Video by Shania Twain
- Released: November 20, 2001
- Length: 90 minutes
- Label: Mercury Nashville
- Director: Lawrence Jordan

Shania Twain chronology
| The Platinum Collection (2001) | The Specials (2001) | A Collection of Video Hits (2002) |

= The Specials (Shania Twain video) =

The Specials, also titled Live in Miami in some regions, is a home video by Shania Twain released on November 20, 2001 in DVD and VHS formats, under Mercury Records. It consists of two network specials that aired during the tour for her blockbuster 1997 album, Come On Over. "The Specials" was released two weeks after Twain's first compilation video The Platinum Collection (DVD).

The first special featured on the home video, Winter Break, was recorded at the Bayfront Park Amphitheater in Miami, Florida on January 17, 1999, for a crowd of 10,000 people. During the show, Twain received special guests Elton John, the Backstreet Boys and Leahy onstage. The special features scenes of Twain visiting her hometown Timmins, Ontario in between songs. It aired on March 3, 1999 on CBS, attracting ratings of 10.3 points , about 18.7 million viewers.

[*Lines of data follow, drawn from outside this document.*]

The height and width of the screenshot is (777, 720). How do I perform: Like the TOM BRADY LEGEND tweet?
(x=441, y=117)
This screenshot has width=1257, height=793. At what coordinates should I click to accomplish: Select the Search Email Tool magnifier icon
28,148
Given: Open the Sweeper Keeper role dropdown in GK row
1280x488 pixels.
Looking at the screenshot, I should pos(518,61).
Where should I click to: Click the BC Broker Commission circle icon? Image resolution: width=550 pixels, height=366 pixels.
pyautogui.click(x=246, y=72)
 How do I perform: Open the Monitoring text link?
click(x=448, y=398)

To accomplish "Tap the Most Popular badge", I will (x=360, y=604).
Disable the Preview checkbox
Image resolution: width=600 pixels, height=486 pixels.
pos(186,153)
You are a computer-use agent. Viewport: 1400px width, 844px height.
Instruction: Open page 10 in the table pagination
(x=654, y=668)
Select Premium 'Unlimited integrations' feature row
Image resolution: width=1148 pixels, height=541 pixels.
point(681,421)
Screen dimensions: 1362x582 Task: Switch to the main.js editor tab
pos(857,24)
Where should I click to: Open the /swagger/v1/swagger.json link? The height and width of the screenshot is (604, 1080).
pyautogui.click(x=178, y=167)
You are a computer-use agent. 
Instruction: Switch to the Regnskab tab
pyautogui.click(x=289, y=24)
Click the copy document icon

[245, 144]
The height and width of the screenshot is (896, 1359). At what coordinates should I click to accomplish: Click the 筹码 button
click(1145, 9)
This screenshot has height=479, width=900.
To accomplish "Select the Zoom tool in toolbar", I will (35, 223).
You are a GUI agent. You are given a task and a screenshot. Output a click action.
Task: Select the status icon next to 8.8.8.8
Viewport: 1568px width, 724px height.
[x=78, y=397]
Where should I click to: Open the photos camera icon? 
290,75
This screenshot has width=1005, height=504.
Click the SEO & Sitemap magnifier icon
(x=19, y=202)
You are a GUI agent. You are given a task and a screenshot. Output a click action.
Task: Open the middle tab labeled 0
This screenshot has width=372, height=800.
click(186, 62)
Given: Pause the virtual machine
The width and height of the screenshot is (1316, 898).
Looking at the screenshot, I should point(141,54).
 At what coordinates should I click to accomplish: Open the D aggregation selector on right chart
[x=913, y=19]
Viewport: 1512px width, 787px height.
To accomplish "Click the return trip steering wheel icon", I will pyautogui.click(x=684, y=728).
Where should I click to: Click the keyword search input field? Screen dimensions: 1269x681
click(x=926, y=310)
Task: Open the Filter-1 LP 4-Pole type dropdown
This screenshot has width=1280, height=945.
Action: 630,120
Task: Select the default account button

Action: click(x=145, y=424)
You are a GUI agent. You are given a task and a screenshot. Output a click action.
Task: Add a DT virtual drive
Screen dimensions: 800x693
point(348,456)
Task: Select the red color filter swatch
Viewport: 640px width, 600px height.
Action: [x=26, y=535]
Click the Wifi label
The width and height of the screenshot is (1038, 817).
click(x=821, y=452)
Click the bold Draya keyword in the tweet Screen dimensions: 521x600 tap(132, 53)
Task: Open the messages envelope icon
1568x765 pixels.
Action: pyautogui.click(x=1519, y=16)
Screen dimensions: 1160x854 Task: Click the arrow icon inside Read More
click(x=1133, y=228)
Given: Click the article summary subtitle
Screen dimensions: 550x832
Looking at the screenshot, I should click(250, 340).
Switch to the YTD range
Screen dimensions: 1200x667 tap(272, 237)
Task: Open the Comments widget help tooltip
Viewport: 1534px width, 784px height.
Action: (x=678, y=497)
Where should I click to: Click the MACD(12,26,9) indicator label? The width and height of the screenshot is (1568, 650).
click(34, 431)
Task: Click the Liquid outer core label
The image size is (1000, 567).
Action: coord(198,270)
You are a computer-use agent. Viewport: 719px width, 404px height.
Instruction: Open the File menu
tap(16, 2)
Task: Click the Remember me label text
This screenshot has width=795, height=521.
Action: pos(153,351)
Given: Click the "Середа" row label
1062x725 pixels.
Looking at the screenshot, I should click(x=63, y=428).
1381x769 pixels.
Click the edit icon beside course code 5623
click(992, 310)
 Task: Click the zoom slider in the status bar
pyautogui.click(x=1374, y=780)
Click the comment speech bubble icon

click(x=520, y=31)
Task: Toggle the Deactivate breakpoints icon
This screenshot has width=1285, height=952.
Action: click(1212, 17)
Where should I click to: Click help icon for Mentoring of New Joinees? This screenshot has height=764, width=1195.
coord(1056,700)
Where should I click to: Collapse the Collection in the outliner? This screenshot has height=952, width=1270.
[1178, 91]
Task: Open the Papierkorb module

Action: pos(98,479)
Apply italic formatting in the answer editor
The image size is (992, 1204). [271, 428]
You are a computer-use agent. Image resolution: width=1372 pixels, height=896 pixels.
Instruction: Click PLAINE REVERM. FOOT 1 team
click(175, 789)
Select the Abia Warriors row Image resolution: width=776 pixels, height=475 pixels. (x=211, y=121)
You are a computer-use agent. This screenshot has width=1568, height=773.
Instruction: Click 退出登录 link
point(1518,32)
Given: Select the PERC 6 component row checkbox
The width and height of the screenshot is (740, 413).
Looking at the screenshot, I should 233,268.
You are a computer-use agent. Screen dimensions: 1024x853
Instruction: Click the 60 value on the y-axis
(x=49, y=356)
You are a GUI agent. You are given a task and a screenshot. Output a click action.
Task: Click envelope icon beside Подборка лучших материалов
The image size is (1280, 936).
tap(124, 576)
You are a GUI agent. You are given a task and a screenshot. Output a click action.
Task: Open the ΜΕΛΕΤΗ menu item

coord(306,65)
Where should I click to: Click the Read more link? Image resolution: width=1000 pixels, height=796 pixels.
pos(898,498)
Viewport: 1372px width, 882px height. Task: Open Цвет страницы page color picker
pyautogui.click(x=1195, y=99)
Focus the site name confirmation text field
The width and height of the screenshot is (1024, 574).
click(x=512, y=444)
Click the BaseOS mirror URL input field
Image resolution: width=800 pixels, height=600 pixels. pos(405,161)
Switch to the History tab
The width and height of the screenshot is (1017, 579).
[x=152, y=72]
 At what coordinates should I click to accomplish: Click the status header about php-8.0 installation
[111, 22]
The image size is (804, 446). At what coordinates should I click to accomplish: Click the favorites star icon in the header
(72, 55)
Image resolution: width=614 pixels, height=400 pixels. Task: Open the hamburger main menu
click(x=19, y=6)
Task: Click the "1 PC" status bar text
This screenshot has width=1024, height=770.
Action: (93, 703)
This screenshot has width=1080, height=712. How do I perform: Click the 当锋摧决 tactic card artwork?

The second special, entitled Come On Over, aired on November 25, 1999. Twain performed for a crowd of 40,000 people following a Dallas Cowboys and Miami Dolphins game at the Texas Stadium in Dallas, Texas. Most of her hit songs at the time made the setlist cut, including Rock This Country!, whose music video was taken off the special. A performance of her 1996 No. 1 song You Win My Love was cut from the final version due to issues with the sound. Scenes from Twain interacting with the Cowboys and their cheerleaders, as well as preparing for the show with her band were shown in between songs. The program attracted ratings of 9.9 points on CBS, competing with Friends's episode "The One Where Ross Gets High" for the top spot of most watched program of that time window..

==Setlists==

Winter Break Special
| No. | Title | Length |
|---|---|---|
| 1. | "Shania in Timmins, Ontario" |  |
| 2. | "Man! I Feel Like a Woman!" |  |
| 3. | "Honey, I'm Home" |  |
| 4. | "All I Have to Give" (performed by Backstreet Boys) |  |
| 5. | "Shania Talks About Her Childhood" |  |
| 6. | "You're Still the One"/"Something About the Way You Look Tonight" (medley; with Elton John) |  |
| 7. | "Amneris' Letter" (with Elton John) |  |
| 8. | "Shania Talks About the Beginning of Her Career" |  |
| 9. | "That Don't Impress Me Much" |  |
| 10. | "Shania Remembers Her Parents" |  |
| 11. | "From This Moment On" (with Backstreet Boys) |  |
| 12. | "Don't Be Stupid (You Know I Love You)" (with Leahy) |  |
| 13. | "(If You're Not in It for Love) I'm Outta Here!" |  |
| 14. | "Credits" |  |
| Total length: |  | 45:23 |

Come On Over Special
| No. | Title | Length |
|---|---|---|
| 1. | "Pre-Show / Pre-Game" |  |
| 2. | "Honey, I'm Home" |  |
| 3. | "Rock This Country!" |  |
| 4. | "In the Locker Room" |  |
| 5. | "Don't Be Stupid (You Know I Love You)" |  |
| 6. | "Come on Over" |  |
| 7. | "You're Still the One" |  |
| 8. | "Shania with the Dallas Cowboy Cheerleaders" |  |
| 9. | "Man! I Feel Like a Woman!" |  |
| 10. | "On the Field with the Cowboys" |  |
| 11. | "Any Man of Mine" |  |
| 12. | "That Don't Impress Me Much" |  |
| 13. | "(If You're Not in It for Love) I'm Outta Here!" |  |
| 14. | "Credits" |  |
| Total length: |  | 42:50 |

==Certifications and sales==

| Region | Certification | Certified units/sales |
| Brazil (Pro-Música Brasil) | Gold | 25,000^{*} |
| United Kingdom (BPI) | Gold | 25,000^{*} |
^{*} Sales figures based on certification alone.